North Korea on Saturday said it had recorded no new “fever” cases even as Asian neighbors experience a resurgence in coronavirus infections driven by omicron subvariants.
“There were no new fever patients reported” over a 24-hour period from Thursday evening, the state-run Korean Central News Agency said.
Since then, the country has reported more than 4.77 million “fever” cases, but authorities have not revealed how many patients tested positive for the coronavirus.
North Korea’s latest report on the death toll among fever patients stood at 74 as of July 5, a mortality rate of 0.0016% that would be the world’s lowest, if true.

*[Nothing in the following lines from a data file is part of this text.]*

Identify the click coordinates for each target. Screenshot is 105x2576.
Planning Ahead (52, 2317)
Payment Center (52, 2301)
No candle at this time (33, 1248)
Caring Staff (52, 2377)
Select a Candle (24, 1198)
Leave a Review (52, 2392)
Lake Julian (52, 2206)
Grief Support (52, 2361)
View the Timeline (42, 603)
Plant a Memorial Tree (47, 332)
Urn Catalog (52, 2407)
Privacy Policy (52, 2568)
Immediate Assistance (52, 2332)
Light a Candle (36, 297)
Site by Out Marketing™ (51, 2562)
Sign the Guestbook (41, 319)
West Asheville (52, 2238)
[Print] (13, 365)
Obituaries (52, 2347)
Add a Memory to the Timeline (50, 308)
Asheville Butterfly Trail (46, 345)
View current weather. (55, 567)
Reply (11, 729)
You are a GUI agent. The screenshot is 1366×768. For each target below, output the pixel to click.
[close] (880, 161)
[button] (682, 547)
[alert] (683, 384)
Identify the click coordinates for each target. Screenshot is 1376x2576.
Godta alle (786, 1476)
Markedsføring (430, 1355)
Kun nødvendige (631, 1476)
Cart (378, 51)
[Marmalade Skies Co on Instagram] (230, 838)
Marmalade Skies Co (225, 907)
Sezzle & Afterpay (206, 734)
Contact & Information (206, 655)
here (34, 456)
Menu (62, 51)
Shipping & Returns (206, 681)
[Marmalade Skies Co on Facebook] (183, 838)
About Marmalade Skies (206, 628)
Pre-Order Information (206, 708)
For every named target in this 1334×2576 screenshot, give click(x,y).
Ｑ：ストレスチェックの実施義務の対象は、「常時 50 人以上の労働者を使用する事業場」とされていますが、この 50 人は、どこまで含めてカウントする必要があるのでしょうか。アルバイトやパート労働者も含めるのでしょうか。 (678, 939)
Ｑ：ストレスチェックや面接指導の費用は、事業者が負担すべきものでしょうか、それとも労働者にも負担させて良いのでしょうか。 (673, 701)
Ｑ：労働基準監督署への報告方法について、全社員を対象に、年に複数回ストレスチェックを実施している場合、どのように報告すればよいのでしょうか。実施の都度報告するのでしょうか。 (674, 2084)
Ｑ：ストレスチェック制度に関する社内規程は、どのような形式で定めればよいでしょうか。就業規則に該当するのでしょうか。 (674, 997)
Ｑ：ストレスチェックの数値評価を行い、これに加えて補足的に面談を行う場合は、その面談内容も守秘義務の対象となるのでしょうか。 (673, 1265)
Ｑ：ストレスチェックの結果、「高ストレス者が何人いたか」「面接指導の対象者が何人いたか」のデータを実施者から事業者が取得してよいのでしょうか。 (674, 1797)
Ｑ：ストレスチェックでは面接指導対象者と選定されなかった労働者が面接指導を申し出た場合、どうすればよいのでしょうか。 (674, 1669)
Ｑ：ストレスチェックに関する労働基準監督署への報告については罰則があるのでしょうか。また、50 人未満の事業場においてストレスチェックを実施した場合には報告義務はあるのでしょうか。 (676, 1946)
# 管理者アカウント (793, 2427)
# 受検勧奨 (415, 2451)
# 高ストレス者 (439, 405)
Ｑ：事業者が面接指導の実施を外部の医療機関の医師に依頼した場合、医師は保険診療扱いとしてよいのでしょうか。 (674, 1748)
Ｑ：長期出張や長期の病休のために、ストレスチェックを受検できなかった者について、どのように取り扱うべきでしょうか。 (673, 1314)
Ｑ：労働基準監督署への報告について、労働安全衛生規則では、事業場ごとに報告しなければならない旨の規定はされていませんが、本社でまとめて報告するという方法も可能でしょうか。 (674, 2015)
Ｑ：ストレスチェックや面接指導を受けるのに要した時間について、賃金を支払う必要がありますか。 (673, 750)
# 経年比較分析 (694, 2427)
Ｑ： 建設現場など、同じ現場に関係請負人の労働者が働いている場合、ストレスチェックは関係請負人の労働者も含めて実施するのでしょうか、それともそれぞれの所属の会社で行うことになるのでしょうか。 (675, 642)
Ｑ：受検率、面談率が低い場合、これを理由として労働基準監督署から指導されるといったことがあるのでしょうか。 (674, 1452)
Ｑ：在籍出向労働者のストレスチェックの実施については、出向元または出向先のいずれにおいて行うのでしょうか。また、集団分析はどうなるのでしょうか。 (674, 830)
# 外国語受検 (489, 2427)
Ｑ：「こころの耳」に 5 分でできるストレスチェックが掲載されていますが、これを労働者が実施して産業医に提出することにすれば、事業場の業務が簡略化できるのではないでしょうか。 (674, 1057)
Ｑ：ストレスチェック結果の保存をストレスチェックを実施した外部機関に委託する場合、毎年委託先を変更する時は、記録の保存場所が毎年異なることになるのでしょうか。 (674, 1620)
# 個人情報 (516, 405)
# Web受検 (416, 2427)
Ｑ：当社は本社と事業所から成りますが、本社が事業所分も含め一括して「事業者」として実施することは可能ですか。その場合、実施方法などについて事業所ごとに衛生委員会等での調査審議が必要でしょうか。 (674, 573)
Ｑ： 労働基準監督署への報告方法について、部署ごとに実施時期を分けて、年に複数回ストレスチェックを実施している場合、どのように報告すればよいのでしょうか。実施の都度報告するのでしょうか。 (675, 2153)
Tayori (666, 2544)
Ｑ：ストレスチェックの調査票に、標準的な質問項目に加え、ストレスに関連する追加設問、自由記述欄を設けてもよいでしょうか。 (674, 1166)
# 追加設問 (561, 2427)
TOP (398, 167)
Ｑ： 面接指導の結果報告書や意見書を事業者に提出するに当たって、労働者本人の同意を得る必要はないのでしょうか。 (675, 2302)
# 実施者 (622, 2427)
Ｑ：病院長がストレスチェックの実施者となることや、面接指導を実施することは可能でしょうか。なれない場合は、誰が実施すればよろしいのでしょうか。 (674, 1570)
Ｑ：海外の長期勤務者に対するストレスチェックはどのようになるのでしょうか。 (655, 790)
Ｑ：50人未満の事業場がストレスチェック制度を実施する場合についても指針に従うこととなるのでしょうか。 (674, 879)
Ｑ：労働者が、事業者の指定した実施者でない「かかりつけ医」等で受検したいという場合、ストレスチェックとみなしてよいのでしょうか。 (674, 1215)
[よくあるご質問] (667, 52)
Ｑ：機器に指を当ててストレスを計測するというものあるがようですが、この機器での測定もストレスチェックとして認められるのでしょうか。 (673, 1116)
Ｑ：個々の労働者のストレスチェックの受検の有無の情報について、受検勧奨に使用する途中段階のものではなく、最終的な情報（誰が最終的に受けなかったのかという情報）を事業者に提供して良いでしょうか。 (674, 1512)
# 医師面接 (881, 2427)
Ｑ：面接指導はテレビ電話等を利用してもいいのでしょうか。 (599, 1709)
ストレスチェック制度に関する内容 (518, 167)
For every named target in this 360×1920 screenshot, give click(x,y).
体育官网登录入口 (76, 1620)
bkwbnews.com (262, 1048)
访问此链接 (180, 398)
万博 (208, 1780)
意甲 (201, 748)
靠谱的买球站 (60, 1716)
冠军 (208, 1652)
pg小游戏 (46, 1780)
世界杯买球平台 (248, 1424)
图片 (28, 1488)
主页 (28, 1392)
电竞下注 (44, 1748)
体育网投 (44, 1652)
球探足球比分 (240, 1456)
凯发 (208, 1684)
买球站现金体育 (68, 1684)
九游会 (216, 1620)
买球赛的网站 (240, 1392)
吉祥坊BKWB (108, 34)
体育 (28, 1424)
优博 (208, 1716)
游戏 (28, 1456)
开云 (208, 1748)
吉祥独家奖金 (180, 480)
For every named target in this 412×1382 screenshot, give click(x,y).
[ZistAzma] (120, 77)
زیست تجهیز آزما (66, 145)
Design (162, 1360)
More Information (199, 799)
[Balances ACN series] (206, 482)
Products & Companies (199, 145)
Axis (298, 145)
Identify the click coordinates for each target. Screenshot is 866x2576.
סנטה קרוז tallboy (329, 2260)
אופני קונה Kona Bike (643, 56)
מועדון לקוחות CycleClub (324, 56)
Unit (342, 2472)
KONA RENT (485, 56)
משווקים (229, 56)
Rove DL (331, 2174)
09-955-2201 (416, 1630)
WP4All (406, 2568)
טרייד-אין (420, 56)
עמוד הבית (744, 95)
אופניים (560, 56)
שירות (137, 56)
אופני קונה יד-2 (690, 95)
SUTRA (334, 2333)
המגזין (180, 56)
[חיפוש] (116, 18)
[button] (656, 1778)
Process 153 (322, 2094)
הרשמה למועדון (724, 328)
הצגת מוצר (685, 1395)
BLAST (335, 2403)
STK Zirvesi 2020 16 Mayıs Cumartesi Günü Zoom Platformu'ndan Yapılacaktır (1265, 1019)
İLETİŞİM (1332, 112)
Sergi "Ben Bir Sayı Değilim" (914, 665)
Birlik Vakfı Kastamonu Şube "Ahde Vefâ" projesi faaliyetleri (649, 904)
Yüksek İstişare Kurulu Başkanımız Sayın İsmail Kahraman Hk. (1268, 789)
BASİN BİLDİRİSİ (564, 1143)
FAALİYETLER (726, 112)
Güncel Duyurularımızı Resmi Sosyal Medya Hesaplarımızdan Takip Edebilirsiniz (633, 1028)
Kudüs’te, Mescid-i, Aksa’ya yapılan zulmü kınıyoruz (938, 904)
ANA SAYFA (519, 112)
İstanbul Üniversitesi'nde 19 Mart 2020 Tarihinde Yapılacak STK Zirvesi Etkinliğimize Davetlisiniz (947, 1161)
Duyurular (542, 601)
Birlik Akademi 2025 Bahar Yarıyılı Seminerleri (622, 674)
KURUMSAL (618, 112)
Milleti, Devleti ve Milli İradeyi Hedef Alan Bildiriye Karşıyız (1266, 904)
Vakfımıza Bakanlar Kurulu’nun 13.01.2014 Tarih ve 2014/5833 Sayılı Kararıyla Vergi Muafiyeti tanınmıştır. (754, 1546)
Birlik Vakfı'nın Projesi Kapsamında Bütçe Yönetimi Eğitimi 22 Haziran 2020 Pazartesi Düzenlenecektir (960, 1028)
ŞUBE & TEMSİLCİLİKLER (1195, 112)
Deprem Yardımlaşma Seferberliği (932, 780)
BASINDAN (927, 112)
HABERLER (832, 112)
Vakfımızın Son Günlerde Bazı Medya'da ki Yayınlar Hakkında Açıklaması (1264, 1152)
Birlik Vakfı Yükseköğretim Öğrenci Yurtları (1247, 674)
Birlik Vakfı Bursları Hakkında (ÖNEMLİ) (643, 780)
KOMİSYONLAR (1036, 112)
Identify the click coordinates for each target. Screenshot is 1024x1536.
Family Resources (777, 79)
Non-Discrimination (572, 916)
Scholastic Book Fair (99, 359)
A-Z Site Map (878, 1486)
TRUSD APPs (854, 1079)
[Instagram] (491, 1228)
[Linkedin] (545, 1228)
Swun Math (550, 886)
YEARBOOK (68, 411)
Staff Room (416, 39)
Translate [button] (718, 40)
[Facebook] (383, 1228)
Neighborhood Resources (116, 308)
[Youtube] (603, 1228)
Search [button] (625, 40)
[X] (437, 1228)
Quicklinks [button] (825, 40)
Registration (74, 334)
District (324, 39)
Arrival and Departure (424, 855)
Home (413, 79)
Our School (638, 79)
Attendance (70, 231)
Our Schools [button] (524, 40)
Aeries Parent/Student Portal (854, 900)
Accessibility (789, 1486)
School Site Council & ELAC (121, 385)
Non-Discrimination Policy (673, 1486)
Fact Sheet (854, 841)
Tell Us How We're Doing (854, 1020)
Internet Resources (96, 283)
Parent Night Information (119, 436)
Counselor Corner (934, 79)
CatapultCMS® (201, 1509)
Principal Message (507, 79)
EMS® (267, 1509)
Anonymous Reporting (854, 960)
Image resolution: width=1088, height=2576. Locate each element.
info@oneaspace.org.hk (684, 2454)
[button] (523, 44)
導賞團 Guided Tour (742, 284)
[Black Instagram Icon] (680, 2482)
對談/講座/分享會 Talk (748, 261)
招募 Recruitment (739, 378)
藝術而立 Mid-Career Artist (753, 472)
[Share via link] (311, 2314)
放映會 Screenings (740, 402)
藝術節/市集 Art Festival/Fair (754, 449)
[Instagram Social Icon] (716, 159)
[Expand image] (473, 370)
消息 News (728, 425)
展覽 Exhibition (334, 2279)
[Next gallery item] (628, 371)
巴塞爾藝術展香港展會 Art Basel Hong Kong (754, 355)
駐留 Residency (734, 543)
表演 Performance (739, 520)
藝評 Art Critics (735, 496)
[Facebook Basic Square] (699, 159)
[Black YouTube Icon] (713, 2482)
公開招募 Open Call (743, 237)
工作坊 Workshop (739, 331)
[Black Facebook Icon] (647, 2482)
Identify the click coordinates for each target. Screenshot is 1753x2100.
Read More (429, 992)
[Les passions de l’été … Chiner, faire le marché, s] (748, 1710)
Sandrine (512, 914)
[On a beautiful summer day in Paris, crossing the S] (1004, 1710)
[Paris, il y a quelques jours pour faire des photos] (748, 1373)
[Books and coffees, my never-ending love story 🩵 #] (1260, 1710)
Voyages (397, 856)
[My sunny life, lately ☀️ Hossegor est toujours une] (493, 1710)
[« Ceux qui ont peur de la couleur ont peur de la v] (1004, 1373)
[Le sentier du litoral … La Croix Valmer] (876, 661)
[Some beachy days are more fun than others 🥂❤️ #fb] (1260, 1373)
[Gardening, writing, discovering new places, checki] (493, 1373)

Pyongyang looks set to declare coronavirus victory
The claim of zero cases would boost Kim Jong Un’s image as a leader who has controlled the outbreak faster than other countries.
“The organizational power and unity unique to the society is fully displayed in the struggle to bring forward a victory in the emergency anti-epidemic campaign by fully executing the anti-epidemic policies of the party and the state,” the official Korean Central News Agency said.
The daily fever caseload has been nosediving in recent days. There were three reported cases on Friday and 11 on Thursday, from a peak of about 400,000 a day in May.
The North said in late May it started seeing “progress” in controlling the outbreak but experts have cast doubts on the claim, citing the country’s crumbling health infrastructure and unvaccinated population.
Last month, the World Health Organization said the situation could be worsening.
But on Wednesday, the country held a large mask-free public event honoring veterans of the 1950-53 Korean war just days after saying its coronavirus crisis was nearly over. Kim hugged and exchanged handshakes with some veterans before he took group photos with other participants.
North Korea has never confirmed how many people have tested positive for COVID-19, apparently lacking testing supplies.
It has not vaccinated any of its roughly 25 million people, having rejected jabs offered by the World Health Organization.